Table.Briefing: Bildung

+++Special+++ Neue Stellungnahme der SWK zu Sprachförderung

Liebe Leserin, lieber Leser,

Eile und Geduld braucht es, damit das deutsche Schulsystem für Kinder mit wenig bis gar keinen Deutschkenntnissen ein verlässlicher Ort der Chancen werden kann. So zumindest liest sich die neue Stellungnahme der Ständigen Wissenschaftlichen Kommission (SWK) der Kultusministerkonferenz, die zeitgleich mit diesem Briefing erscheint. 

Was die Wissenschaftlerinnen und Wissenschaftler für die Stellungnahme zusammengetragen haben, wirkt nicht wie Hexenwerk. Dennoch müssen sie feststellen, dass die sprachliche Bildung für neu zugewanderte Kinder und Jugendliche in Deutschland mehr einem Wildwuchs denn einem evidenzbasierten System gleicht. 

Es beginnt schon damit, dass Deutsch als Fremdsprache trotz der großen Herausforderungen kein ordentliches Lehramtsfach ist. Und dass Diagnostik praktisch nicht stattfindet.

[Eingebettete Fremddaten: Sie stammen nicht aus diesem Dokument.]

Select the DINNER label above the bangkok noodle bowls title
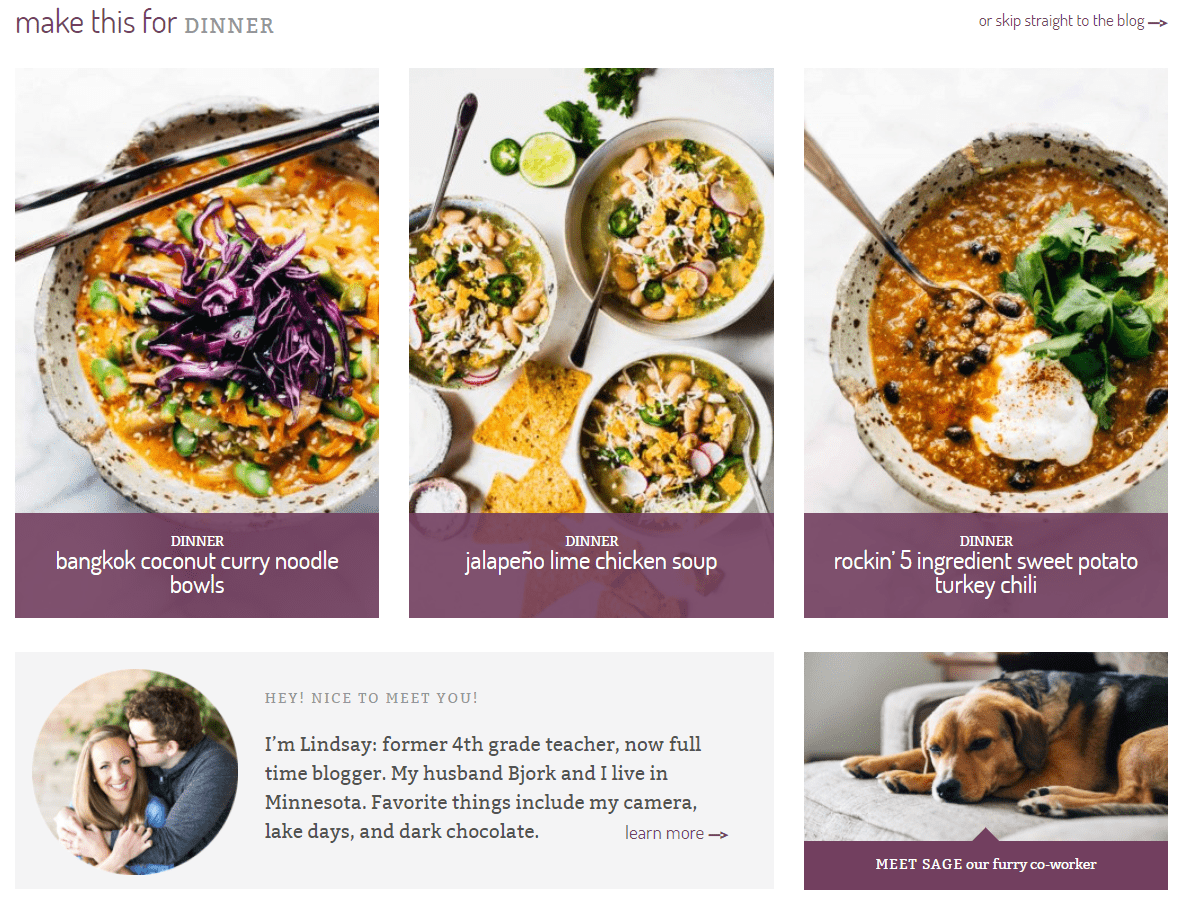This screenshot has width=1182, height=910. pyautogui.click(x=197, y=541)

Was Sie noch über die Stellungnahme wissen müssen, lesen Sie in dieser Sonderausgabe unseres Bildung.Table-Briefings. Natürlich finden Sie die Stellungnahme hier und im Text zum Download.

Bleiben Sie uns gewogen.

Ihr
Thorsten Denkler
Bild von Thorsten  Denkler

Analyse

Sprachförderung: Was die SWK für neu zugewanderte Kinder empfiehlt

Ohne bildungssprachliche Deutschkenntnisse und mit sozial benachteiligtem Elternhaus: Wenn diese beiden Bedingungen zusammenkommen, dann wird es schwer mit der erfolgreichen Schulkarriere in Deutschland. Und dies, obwohl seit der sogenannten Flüchtlingskrise 2015 und dem Angriff auf die Ukraine 2022 in den Ländern einiges passiert ist, um Kinder aus Flüchtlingsfamilien in ihre jeweiligen Schulsysteme zu integrieren. Allerdings seien die Angebote “oft zu wenig systematisch“, sagt die Bildungsforscherin Petra Stanat, Wissenschaftlicher Vorstand am Institut zur Qualitätsentwicklung im Bildungswesen (IQB) der Berliner Humboldt-Universität. 

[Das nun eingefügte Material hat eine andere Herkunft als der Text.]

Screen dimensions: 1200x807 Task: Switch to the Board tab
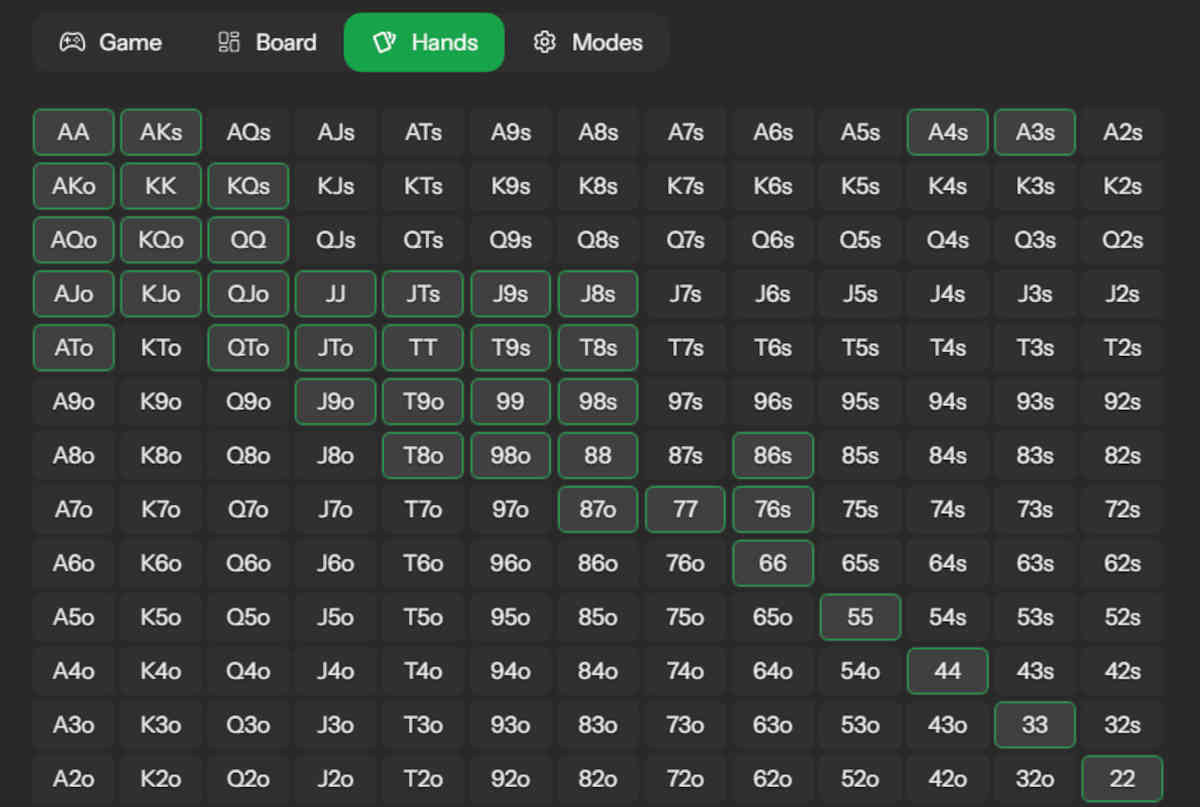pos(265,42)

Stanat ist zugleich Co-Vorsitzende jener Arbeitsgruppe, die die jüngste Stellungnahme der Ständigen Wissenschaftlichen Kommission (SWK) der Kultusministerkonferenz zum Thema Sprachförderung erstellt hat. Die Stellungnahme trägt den Titel: “Sprachliche Bildung für neu zugewanderte Kinder und Jugendliche gestalten – Maßnahmen zur Förderung der Zielsprache Deutsch.” Sie wird an diesem Mittwoch zeitgleich mit diesem Briefing veröffentlicht. 

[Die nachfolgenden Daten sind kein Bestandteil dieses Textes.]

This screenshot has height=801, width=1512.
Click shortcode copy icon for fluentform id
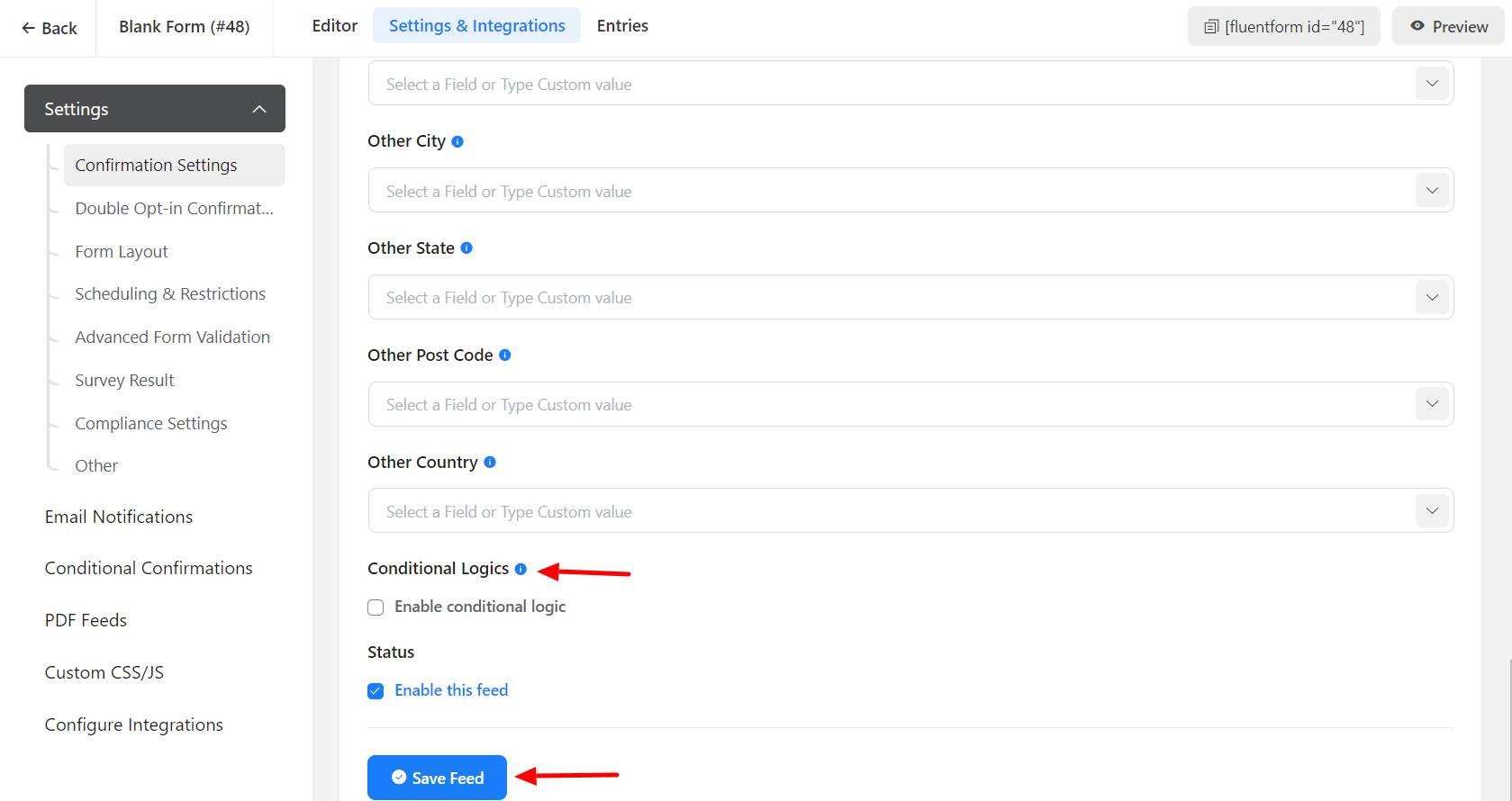click(1211, 27)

Zum Download: Die neue Stellungnahme der SWK 

Gefragt, wie sie die 47 Seiten umfassende Stellungnahme in einem Satz umschreiben würde, antwortet Stanat: “Wir müssen deutlich mehr Ordnung und Struktur in die Sprachförderung bringen.”

Die SWK will dies mit drei Empfehlungen erreichen: 

  • Empfehlung 1: “Verfahren der Diagnostik etablieren, die für Entscheidungen über Maßnahmen der sprachlichen Bildung von Kindern und Jugendlichen grundlegend sind.”
  • Empfehlung 2: “Ein Maßnahmenpaket zur sprachlichen Bildung zentral entwickeln, das von den Schulen adaptiert und umgesetzt wird.”
  • Empfehlung 3: “Evidenzbasierte Angebote der Qualifizierung von Lehrkräften für sprachliche Bildung schaffen.”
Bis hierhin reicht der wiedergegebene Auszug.